To give the rule meaning for which Bridge contends does not mean that a person can sue any person and then at some later time substitute another person for the original defendant. The rule imposes three limitations on a person’s right to amend...
  1. As such, Bridge Shipping is of little assistance to the task that is before the Tribunal in this case and regarding the question of whether, in reviewing decisions under s 43 of the AAT Act, the Tribunal can make any corrections to the names of the R&D entities who applied to Innovation Australia for advance/overseas findings. The powers that the Tribunal may exercise are tied by the terms of s 43(1) of the AAT Act. In this case, the Tribunal is reviewing very particular decisions (i.e. the Deemed Decisions) which have been made in relation to particular entities (i.e. DZXP, KRQD and QJJS). Under s 43(1) of the AAT Act, it can do one of three things – affirm the Deemed Decisions, vary the Deemed Decisions or set-aside and substitute or remit the Deemed Decisions. It would not constitute a “variation” of a decision, as traditionally understood, to change the name of a party or to change the name of the R&D entity, such that the benefit goes to an entirely different entity to the one that applied for the advance/overseas findings and the one that applied for to the Tribunal for review. The notion of correcting the applications which resulted in the Deemed Decisions being made is not within the Tribunal’s statutory power. The Tribunal has no inherent power to correct misdescriptions in the way that a court may.
  2. Additionally, counsel for DZXP, KRQD and QJJS seek to gain support for their positions from s 25C of the Acts Interpretation Act 1901 (AIA), which provides:
s 25C Compliance with forms
Where an Act prescribes a form, then strict compliance with the form is not required and substantial compliance is sufficient.
  1. According to counsel for DZXP, KRQD and QJJS, once Innovation Australia became aware that DZXP, KRQD and QJJS were subsidiary members of MEC groups and that their applications for advance/overseas findings were being made in respect of activities being conducted within those groups, s 25C of the AIA would assist in the conclusion that that there was substantial compliance with the approved form. Alternatively, counsel for DZXP, KRQD and QJJS submitted that substantial compliance applies a fortiori.
  2. The Tribunal does not accept either of these submissions. Section 25C of the AIA deals specifically with “prescribed” forms. Here, an application form for advance/overseas findings is not a “prescribed” form it is an “approved” form. That is, the form is approved by the Minister, it is not prescribed by regulation. Further, there is nothing before the Tribunal to support the contention that substantial compliance applies a fortiori in this case.

DECISION

  1. For the above reasons, the Tribunal dismisses applications 2015/1257, 2015/1258 and 2015/1259 pursuant to s 42B of the AAT Act.

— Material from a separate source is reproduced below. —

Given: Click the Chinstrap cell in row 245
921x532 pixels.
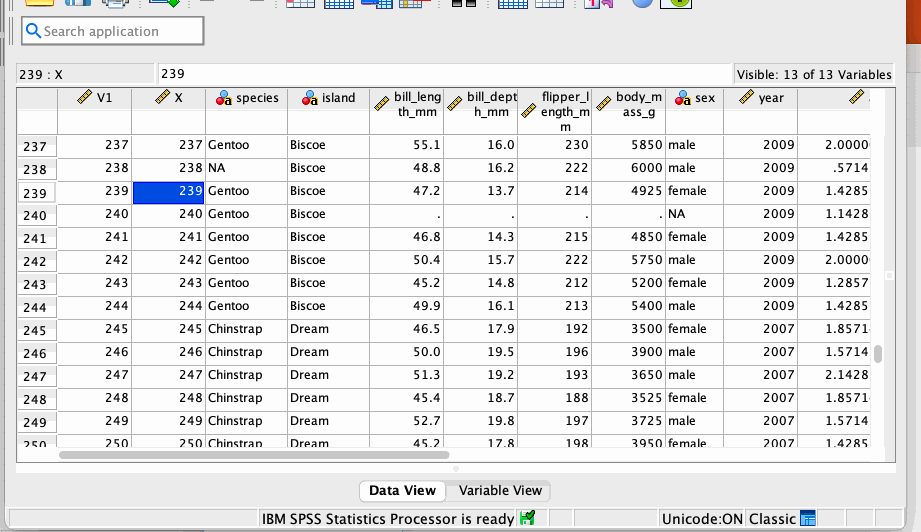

I certify that the preceding 121 (one hundred and twenty one) paragraphs are a true copy of the reasons for the decision herein of Senior Member CR Walsh

.....[Sgd]...................................................................
Administrative Assistant

Dated: 19 April 2017

Date of hearing:
15 March 2017
Counsel for the
Applicant:
Mr M Robertson QC

Solicitors for the Applicant:

Mr M Caplice
Ernst & Young Law

Counsel for the
Respondent:

Ms A Mitchelmore

Solicitors for the Respondent:

Mr L Holcombe
HWL Ebsworth Lawyers


[1] Section 4 of the IR&D Act provides that the terms “consolidated group” and “MEC group” have the same meaning in the IR&D Act as they have in the ITAA 1997. The “Dictionary definitions” in s 995-1 of the ITAA 1997 provide that “consolidated group” has the same meaning given by s 703-5 of the ITAA 1997 and that “MEC group” has the meaning given by s 719-5 of the ITAA 1997. It is common ground that, at all relevant times, DZXP, KRQD and QJJS were wholly-owned subsidiary members of MEC groups.